"La Balade sauvage" : balade culte signée Terrence Malick


Galvaudée par force d'emplois inappropriés, l'expression a perdu de sa substance. Mais en toute objectivité, La Balade sauvage (1973) – Badlands de son titre original – mérite son qualificatif de film fondateur. Mettant en vedette Sissy Spacek et Martin Sheen autant qu'il valorise leur jeunesse, ce premier long-métrage d'un cinéaste au caractère déjà bien trempé, Terrence Malick, est emblématique d'un cinéma volontiers divergent pratiqué par le Nouvel Hollywood : cassant les codes et les "bonnes pratiques" héritées des années Hays (du nom de ce code américain de censure appliqué à partir des années 1930).

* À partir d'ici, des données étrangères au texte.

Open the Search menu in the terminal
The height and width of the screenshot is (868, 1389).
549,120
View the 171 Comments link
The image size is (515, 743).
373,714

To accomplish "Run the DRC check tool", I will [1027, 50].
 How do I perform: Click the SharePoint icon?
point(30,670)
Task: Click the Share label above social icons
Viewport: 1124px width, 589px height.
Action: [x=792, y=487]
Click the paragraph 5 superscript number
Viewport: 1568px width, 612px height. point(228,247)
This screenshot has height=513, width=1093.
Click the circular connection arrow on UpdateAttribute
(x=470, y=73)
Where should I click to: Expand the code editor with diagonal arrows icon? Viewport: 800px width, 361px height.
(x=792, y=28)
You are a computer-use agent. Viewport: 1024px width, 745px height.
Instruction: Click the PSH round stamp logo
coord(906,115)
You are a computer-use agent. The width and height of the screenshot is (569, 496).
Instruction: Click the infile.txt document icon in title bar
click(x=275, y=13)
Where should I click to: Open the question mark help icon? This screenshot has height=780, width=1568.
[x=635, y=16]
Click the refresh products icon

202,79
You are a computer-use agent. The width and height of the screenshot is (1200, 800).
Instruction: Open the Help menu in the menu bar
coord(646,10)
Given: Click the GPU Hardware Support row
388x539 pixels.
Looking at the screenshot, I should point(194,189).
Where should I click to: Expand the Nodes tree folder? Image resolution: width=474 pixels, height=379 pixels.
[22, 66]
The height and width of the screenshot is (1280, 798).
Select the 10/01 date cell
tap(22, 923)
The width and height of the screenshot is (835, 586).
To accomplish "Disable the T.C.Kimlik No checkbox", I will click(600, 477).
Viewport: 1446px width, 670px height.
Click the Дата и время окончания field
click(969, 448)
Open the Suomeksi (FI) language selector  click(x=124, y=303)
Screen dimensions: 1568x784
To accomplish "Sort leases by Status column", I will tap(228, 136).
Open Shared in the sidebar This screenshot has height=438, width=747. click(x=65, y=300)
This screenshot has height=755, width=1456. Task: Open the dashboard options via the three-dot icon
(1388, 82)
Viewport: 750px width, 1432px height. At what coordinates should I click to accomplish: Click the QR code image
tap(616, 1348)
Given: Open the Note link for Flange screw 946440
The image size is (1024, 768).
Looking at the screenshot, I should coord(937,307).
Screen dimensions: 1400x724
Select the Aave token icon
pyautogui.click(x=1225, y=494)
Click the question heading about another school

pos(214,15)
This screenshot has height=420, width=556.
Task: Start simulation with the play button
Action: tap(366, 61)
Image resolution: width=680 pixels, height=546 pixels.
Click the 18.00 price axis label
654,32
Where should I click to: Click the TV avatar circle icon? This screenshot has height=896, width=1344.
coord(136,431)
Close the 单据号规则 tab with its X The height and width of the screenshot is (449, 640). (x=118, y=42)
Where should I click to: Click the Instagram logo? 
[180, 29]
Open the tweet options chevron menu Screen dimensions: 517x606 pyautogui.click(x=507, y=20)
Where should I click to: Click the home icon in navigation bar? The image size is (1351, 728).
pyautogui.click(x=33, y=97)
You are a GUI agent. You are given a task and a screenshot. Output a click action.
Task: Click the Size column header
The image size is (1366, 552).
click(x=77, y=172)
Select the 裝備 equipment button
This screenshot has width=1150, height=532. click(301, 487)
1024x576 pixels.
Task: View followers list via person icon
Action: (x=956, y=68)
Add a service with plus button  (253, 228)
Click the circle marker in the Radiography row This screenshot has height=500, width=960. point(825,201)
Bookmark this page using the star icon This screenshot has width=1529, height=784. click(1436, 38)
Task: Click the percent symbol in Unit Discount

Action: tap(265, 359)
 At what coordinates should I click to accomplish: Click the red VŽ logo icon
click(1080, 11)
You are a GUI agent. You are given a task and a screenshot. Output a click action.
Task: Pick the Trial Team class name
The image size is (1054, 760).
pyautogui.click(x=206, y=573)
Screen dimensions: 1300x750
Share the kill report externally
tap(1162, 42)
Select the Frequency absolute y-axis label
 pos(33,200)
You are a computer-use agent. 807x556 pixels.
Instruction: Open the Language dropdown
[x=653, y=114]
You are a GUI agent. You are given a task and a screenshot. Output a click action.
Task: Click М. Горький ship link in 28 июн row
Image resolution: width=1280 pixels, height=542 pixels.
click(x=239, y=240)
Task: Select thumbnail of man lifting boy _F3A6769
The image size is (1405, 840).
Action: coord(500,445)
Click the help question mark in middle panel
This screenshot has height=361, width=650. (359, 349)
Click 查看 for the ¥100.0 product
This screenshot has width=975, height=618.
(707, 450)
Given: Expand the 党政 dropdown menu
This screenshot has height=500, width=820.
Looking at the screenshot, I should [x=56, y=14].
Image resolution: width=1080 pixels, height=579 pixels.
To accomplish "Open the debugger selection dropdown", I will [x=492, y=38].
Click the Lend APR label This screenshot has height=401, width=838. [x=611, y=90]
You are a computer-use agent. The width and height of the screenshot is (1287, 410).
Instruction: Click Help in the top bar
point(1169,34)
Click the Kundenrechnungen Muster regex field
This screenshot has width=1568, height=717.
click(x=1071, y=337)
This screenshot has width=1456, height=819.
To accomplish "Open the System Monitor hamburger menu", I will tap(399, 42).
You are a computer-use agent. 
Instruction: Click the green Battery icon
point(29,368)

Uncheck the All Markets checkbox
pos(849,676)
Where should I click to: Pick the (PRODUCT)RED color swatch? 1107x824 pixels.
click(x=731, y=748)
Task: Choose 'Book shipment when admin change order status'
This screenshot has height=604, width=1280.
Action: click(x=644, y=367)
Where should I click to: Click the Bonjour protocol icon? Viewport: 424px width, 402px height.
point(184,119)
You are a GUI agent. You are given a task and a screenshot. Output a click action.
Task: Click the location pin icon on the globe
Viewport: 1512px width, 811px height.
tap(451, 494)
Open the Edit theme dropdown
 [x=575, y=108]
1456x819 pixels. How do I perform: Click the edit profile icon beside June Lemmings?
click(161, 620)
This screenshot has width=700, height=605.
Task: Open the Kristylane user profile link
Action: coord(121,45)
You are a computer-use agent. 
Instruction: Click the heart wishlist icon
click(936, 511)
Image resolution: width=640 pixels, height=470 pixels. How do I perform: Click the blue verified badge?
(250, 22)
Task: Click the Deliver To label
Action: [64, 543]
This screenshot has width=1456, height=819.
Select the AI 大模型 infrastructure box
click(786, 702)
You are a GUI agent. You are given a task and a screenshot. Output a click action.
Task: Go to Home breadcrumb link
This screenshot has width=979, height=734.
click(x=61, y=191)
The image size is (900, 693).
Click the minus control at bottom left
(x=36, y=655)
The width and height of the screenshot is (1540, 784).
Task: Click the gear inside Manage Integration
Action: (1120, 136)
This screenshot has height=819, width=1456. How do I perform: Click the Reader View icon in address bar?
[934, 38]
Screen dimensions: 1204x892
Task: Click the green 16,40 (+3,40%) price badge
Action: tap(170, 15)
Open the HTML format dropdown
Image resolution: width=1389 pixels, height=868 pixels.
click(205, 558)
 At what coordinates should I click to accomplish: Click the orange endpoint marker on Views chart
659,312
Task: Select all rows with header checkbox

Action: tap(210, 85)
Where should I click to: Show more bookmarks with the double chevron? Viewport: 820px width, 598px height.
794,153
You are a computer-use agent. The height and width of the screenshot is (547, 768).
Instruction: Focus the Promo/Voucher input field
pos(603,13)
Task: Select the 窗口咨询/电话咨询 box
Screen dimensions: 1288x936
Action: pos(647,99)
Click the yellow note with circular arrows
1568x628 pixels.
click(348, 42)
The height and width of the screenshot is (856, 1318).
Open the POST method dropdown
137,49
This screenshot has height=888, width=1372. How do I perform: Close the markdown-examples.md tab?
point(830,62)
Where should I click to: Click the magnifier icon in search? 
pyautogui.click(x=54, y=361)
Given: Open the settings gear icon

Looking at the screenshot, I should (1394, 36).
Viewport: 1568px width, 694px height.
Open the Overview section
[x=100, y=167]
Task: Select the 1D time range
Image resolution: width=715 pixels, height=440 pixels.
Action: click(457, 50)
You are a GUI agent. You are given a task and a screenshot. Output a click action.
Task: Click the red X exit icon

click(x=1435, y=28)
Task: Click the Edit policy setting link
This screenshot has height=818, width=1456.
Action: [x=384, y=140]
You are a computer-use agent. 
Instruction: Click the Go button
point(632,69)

Comme dans Bonnie and Clyde (1968), on y suit un couple d'amants s'engageant dans un road-movie meurtrier ; comme dans Macadam Cowboy (1969), un duo d'anti-héros aux rêves trop grands est voué à une fin pathétique – le "happy ending" n'est plus de rigueur dans une Amérique aux espoirs fanés, glissant dans le désenchantement social et payant la facture de la guerre du Vietnam.

Demeure dans cette histoire d'amours adolescentes contrariées la beauté mordorée de la photographie signée ici par Tak Fujimoto – le futur chef-opérateur du Silence des agneaux et de Sixième sens faisait lui aussi des débuts flamboyants. Et l'une des rares présences physiques de Terrence Malick, figurant dans une séquence. On raconte même que celui-ci, se ravisant, avait voulu retourner la scène avec une doublure. Mais Martin Sheen avait pesé de tout son poids pour conserver la séquence intacte, allant jusqu'à risquer son renvoi du tournage, en refusant le "retake". Il arrive que les comédiens aient de la clairvoyance.